**Ausgangstext**
----

Ich konnte diesen Kampf
hautnah miterleben,
da meine Familie für eine lange Zeit
von ihm betroffen war.
Ich stamme aus einer Familie
mit wenig Geld.
Die Sucht, die meine Gemeinde heimsuchte,
betraf auch meine Familie,
und leider auch meine eigene Mutter.
Es gab viele Probleme
in meiner eigenen Familie.
Manchmal war die Ursache
ein Mangel an Geld
und manchmal ein
fehlender Zugang zu Ressourcen
und sozialem Kapital.
Das beeinflusste mein Leben sehr stark.
Wenn Sie mich als 14-Jährigen betrachtet
und sich gefragt hätten:
"Was wird aus diesem Kind mal werden?",
hätten Sie erwartet,
dass ich mit der Aufstiegsmobilität
-- wie Soziologen es nennen --
zu kämpfen haben würde.

----

**Angezeigte Daten**
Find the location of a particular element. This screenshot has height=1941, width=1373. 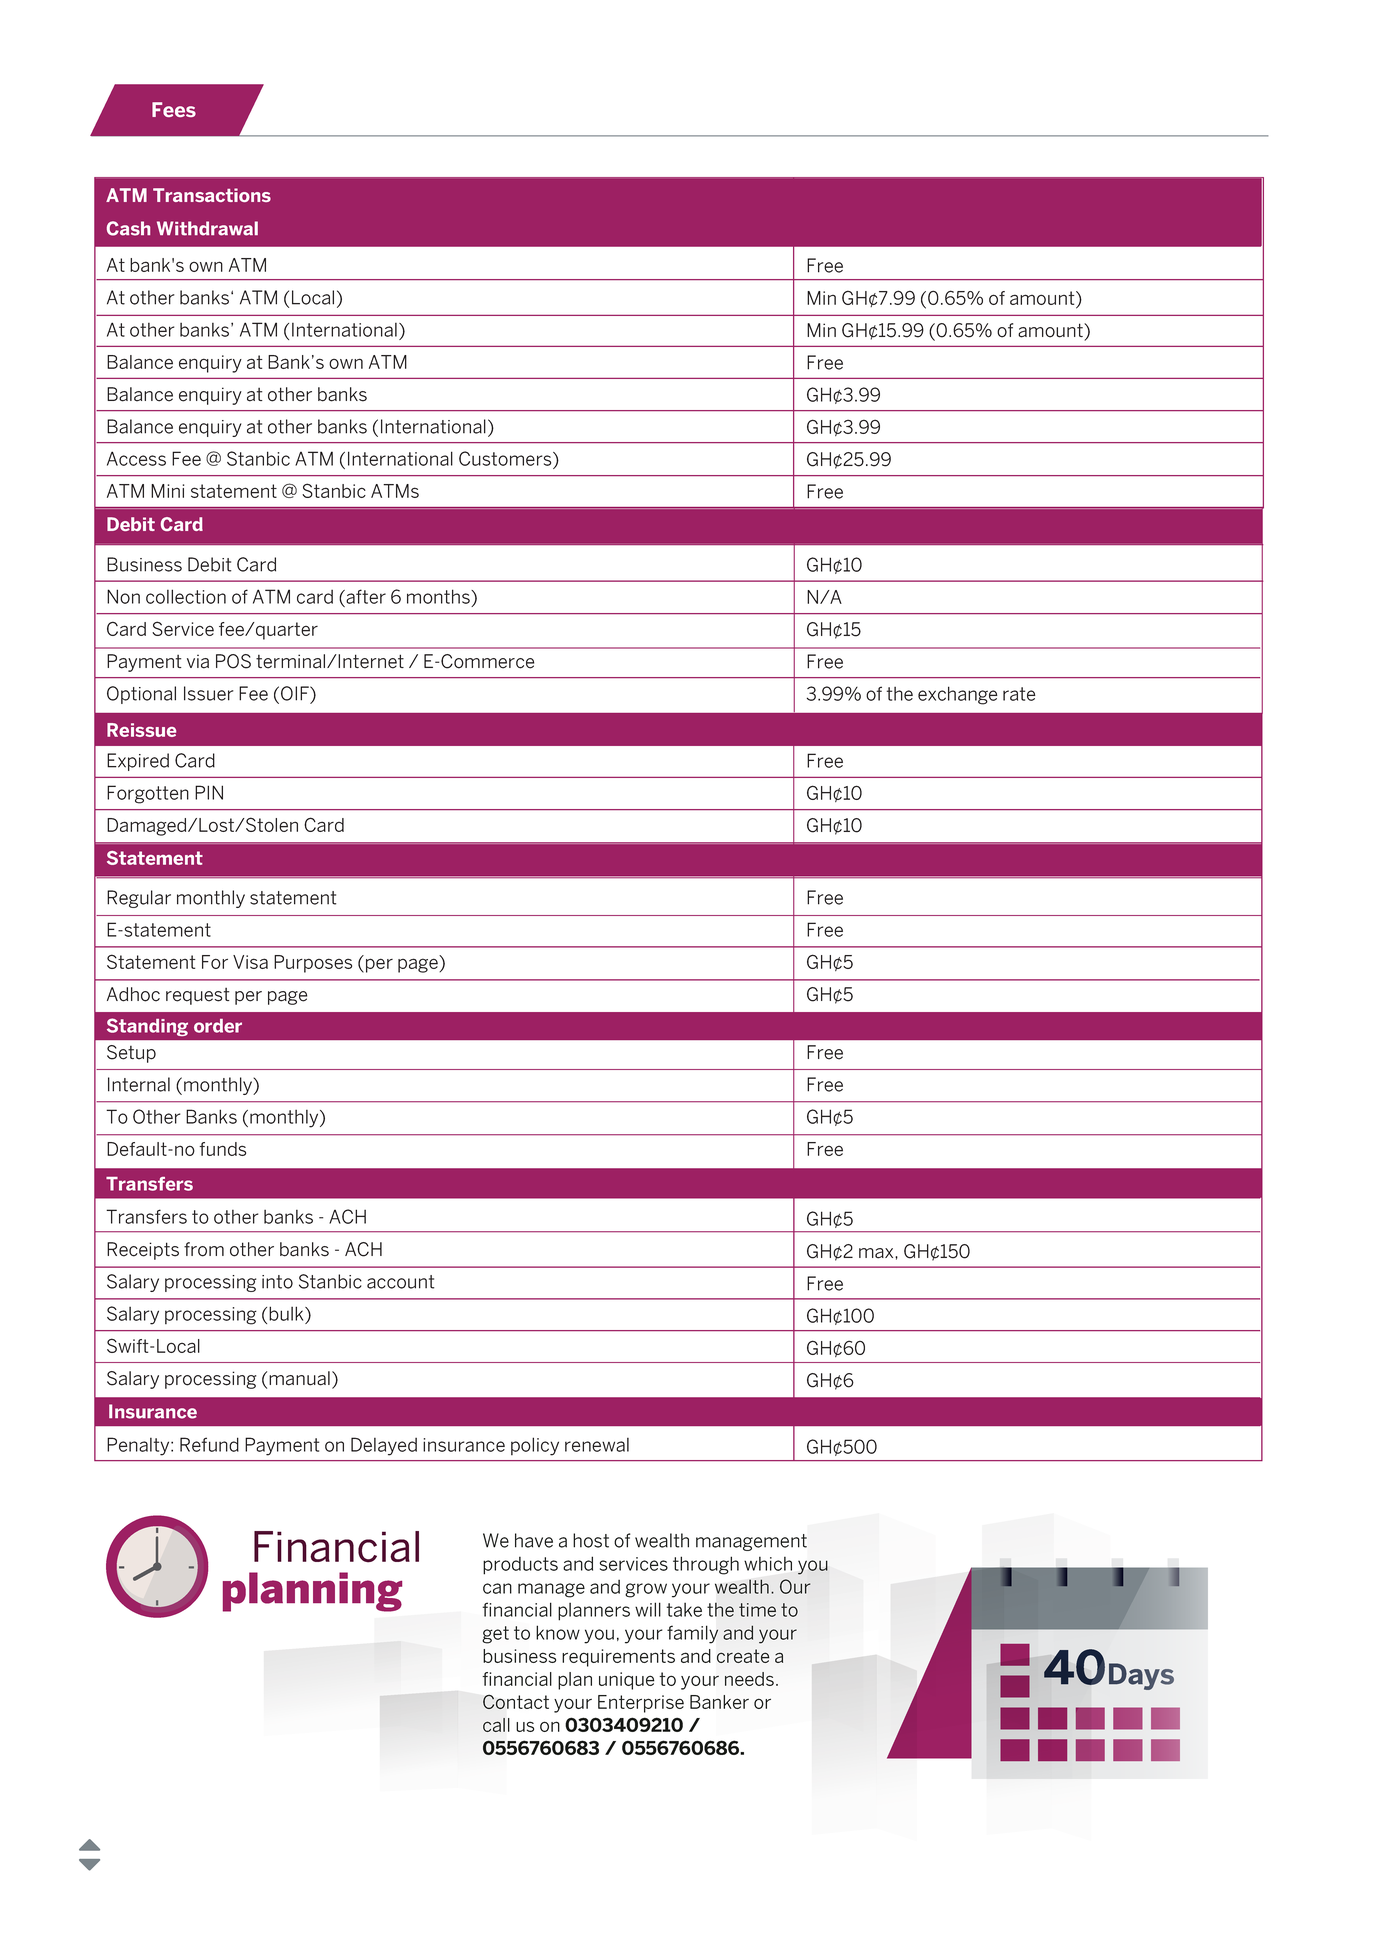

Transactions is located at coordinates (212, 195).
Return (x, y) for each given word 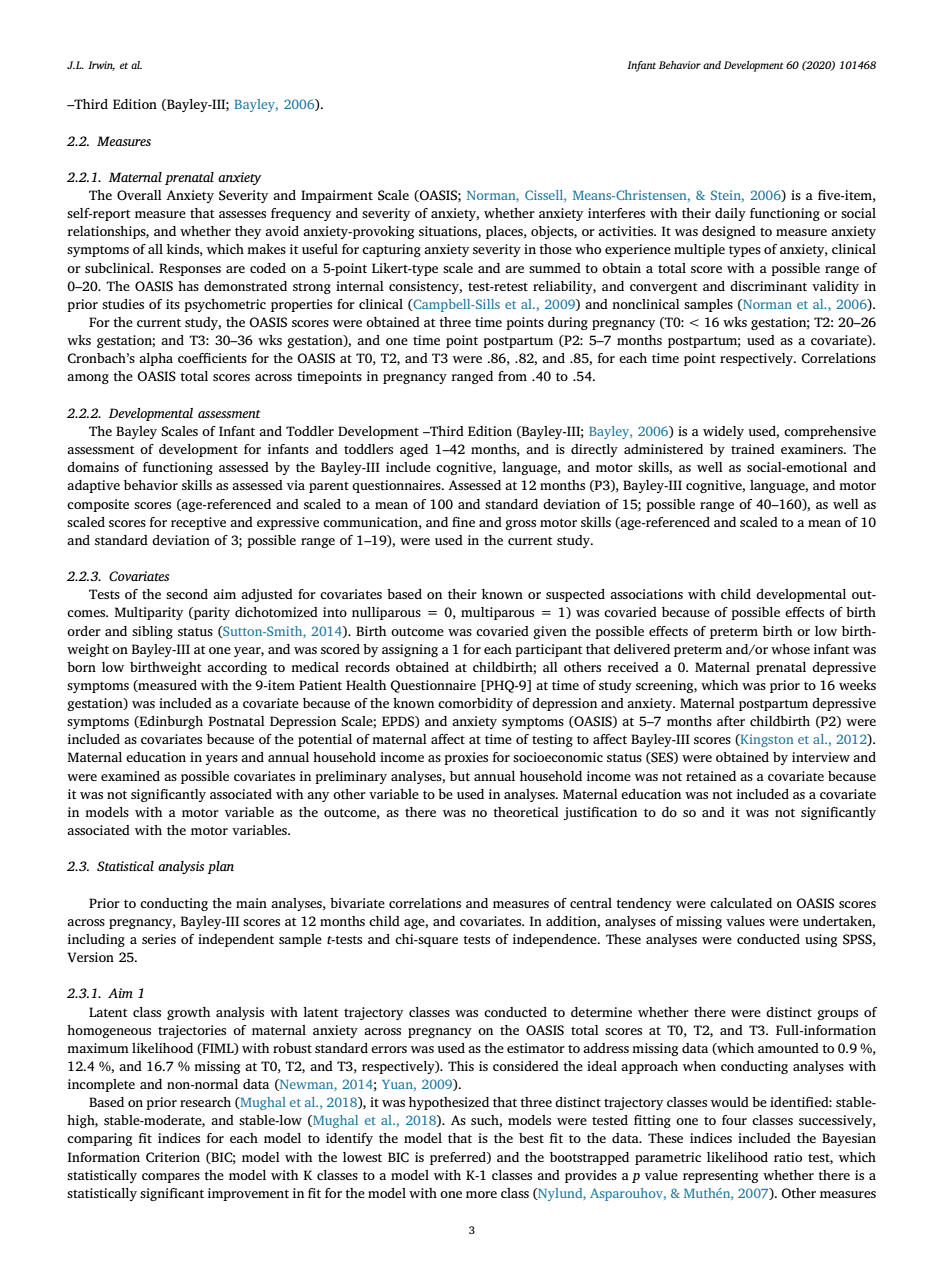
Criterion (173, 1157)
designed (729, 232)
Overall (139, 195)
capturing (391, 250)
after (731, 721)
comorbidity (475, 704)
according (237, 668)
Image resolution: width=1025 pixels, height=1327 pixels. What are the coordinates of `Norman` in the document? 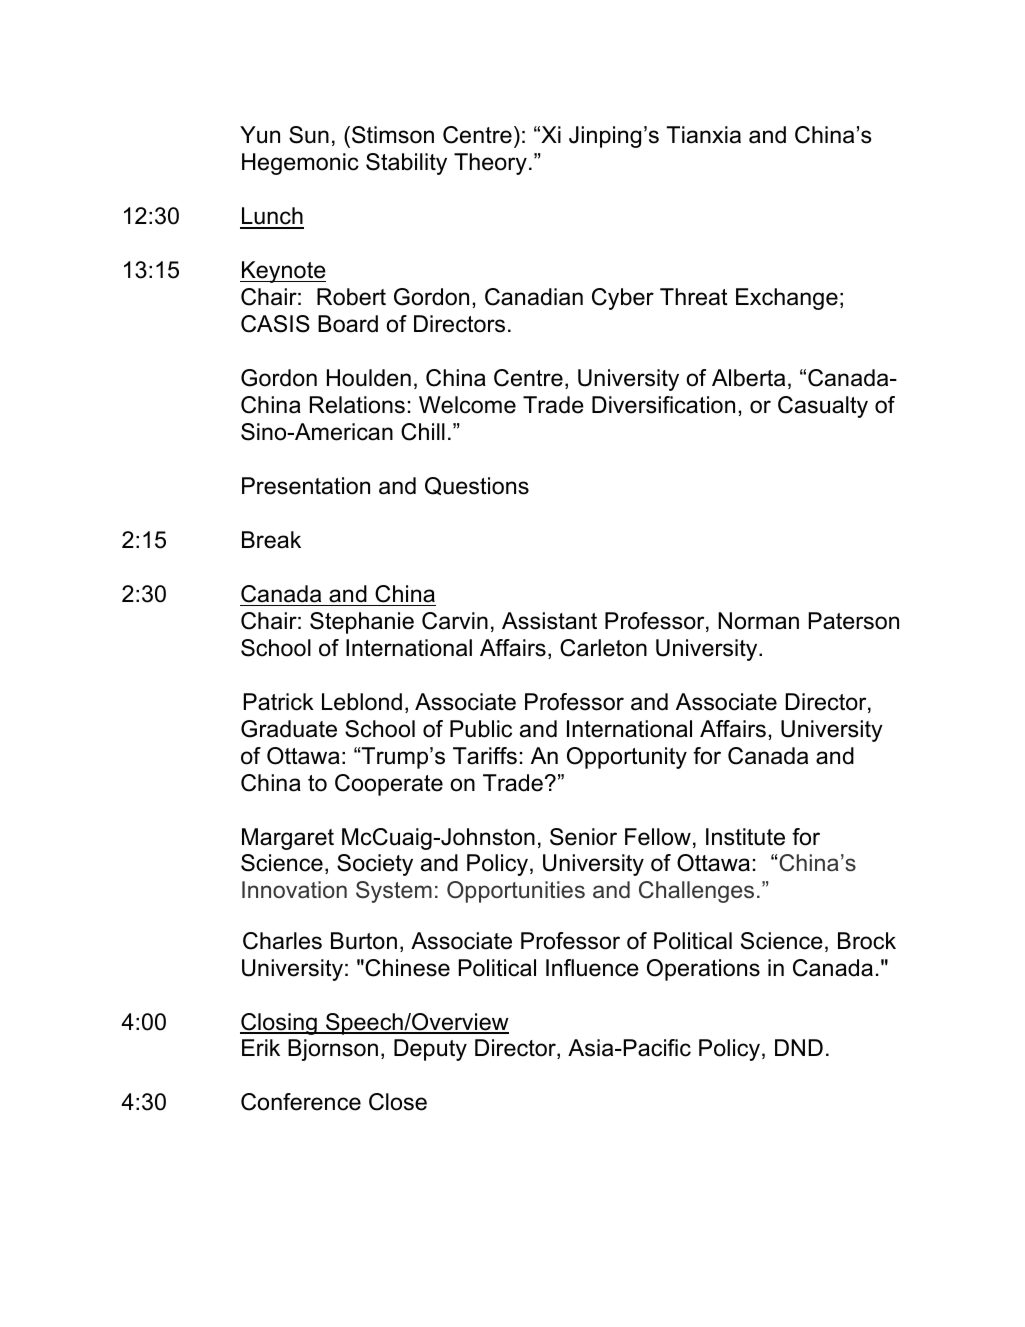 It's located at (758, 621).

----

**Aufgaben**
1. Nenne alle Wortgruppen im Text über Armut und Sucht, die mit einer Form von „mein“ beginnen. Halte dabei die Reihenfolge ein und führe Wiederholungen mit auf.
2. Aktualisiere den Abschnitt von „Ich konnte diesen“ bis „meiner eigenen Familie.“ im Text über Armut und Sucht und setze dabei „Nachbarschaft“ an die Stelle von „Gemeinde“.
3. Führe den Text über Armut und Sucht im Anschluss an seinen letzten Satz weiter.

**Lösungen**
1.
meine Familie
meine Gemeinde
meine Familie
meine eigene Mutter
meiner eigenen Familie
mein Leben

2.
Ich konnte diesen Kampf
hautnah miterleben,
da meine Familie für eine lange Zeit
von ihm betroffen war.
Ich stamme aus einer Familie
mit wenig Geld.
Die Sucht, die meine Nachbarschaft heimsuchte,
betraf auch meine Familie,
und leider auch meine eigene Mutter.
Es gab viele Probleme
in meiner eigenen Familie.

3.
Aufstiegsmobilität ist
ein abstrakter Begriff,
aber er kommt dem Kern
des amerikanischen Traums sehr nahe.
Sie ist sein Ziel und bemisst,
ob Kinder aus armen Gemeinden, wie ich,
die Chance auf ein besseres Leben haben;
ob sie sich eine bessere
materielle Existenz aufbauen können
oder ob sie in den Verhältnissen
verharren werden,
aus denen sie stammen.
Leider mussten wir einsehen,
dass die Aufstiegsmobilität
nicht so hoch ist,
wie wir es uns in diesem Land wünschen
und sie ist interessanterweise
geografisch sehr unterschiedlich.
Nehmen Sie zum Beispiel Utah.
In Utah hat ein armes Kind
tatsächlich die Möglichkeit,
den amerikanischen Traum
ein Stück weit zu leben.
Aber wenn Sie sich Appalachia
im Süden von Ohio anschauen,
wo ich herkomme,
ist es für ein Kind sehr unwahrscheinlich,
sozial aufzusteigen.
In diesen Regionen des Landes
ist der amerikanische Traum
buchstäblich nur ein Traum.
Woran liegt das?
Ein Grund ist wirtschaftlicher
oder struktureller Natur.
Schauen Sie auf diese Gegenden.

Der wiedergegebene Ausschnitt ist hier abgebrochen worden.